READER’S QUESTION: "My boyfriend’s ex is still obsessed with him. On our second date, she called him over and over again, and that night, he told her not to contact him again. My boyfriend and I have been in a relationship for months now. After she found out who I was, she started dressing like me, copying my aesthetic on Instagram, and going to the same places I've been, including where my boyfriend and I had our first date, claiming it's her favorite spot.
A couple of months ago, she followed me on Instagram, then started messaging me, simple things like compliments, trying to be my friend. But I ignored her. Eventually, she unfollowed me, and started claiming on her Instagram that I was the other woman, and that my boyfriend cheated on her with me. (There was no overlap in our relationship, and I would never date a taken man.) My boyfriend’s family has told me lots of stories about her awful behavior while they were dating. She apparently hates his family, and they're not very fond of her either.
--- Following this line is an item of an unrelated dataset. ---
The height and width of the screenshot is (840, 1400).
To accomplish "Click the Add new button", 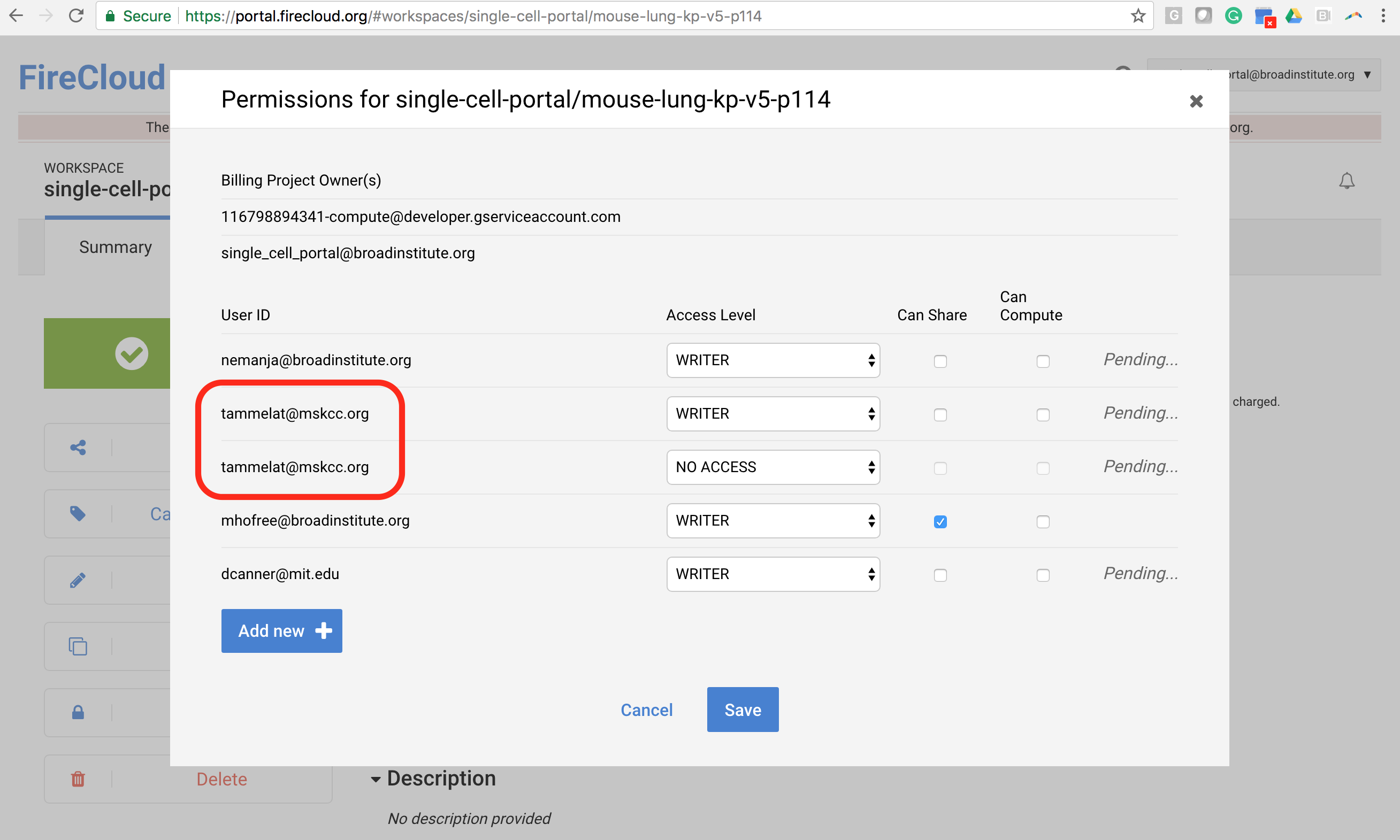I will (x=281, y=631).
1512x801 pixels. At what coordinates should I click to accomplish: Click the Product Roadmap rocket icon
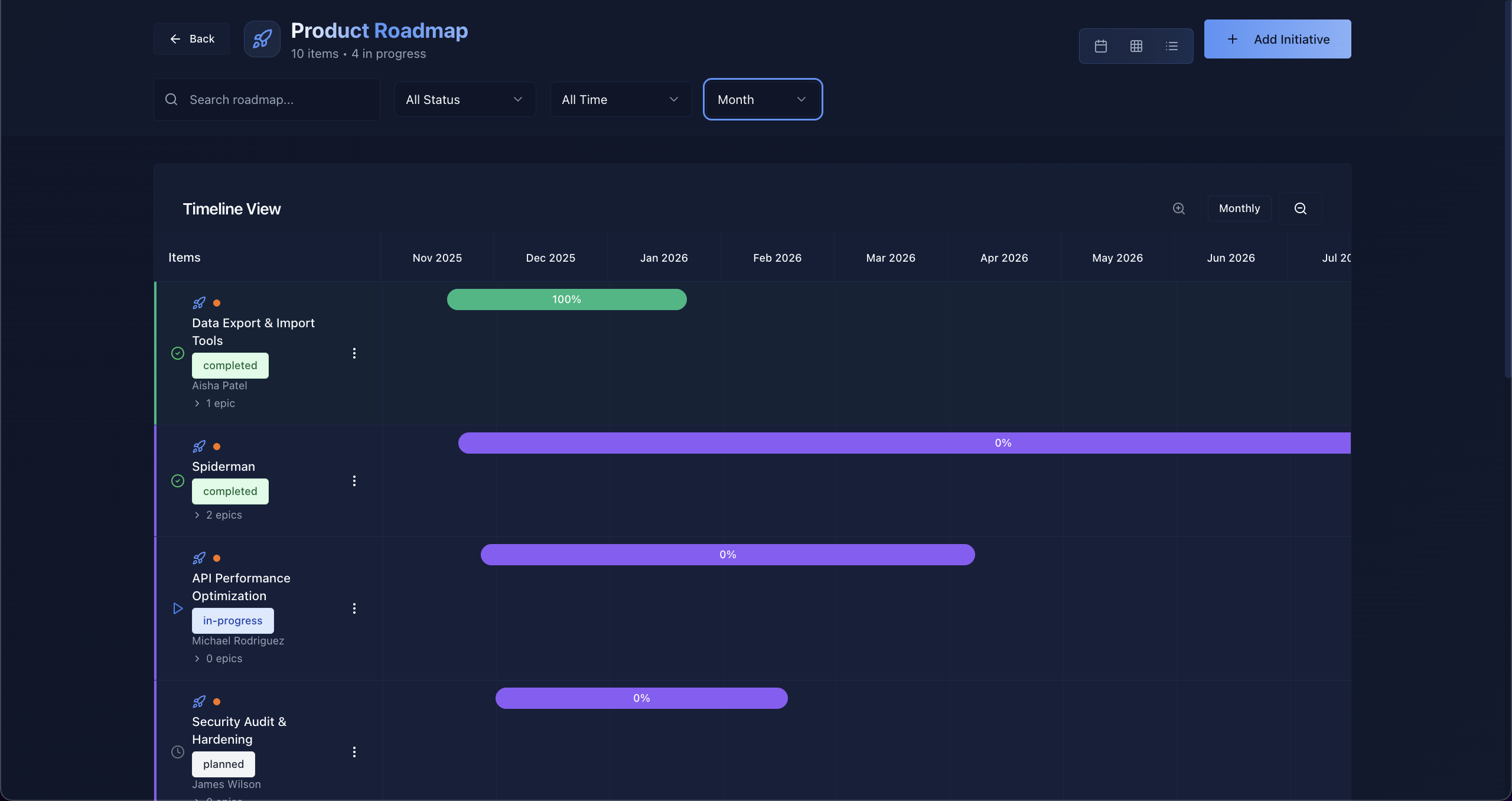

Now, she's starting to make more claims about us. I'm just concerned this situation will force us to take legal action, since her recent claims are becoming more absurd. We both know that she's trying to get attention, and now she's mad that we're not giving it to her. We both hope that she can someday get some help and move on. How do I deal with my boyfriend’s crazy ex?"
EVIE’S ADVICE: This is a very frustrating situation to be in! You can’t control your boyfriend’s crazy ex’s behavior, but there are a few things you can do to set some boundaries. Both you and your boyfriend should block her on all social media platforms and block her phone number. As you have correctly assessed, she is going all out for attention, so do not give it to her under any circumstance. Do not engage at all, not even to tell her to stop. If you give her any sort of an opening, she will most likely try her hardest to exploit it and manipulate it to make you look bad. It’s a little like interacting with a toddler who is throwing a temper tantrum – sometimes the best reaction is no reaction, to just ignore it. Negotiating often only leads to dropping boundaries that need to be upheld.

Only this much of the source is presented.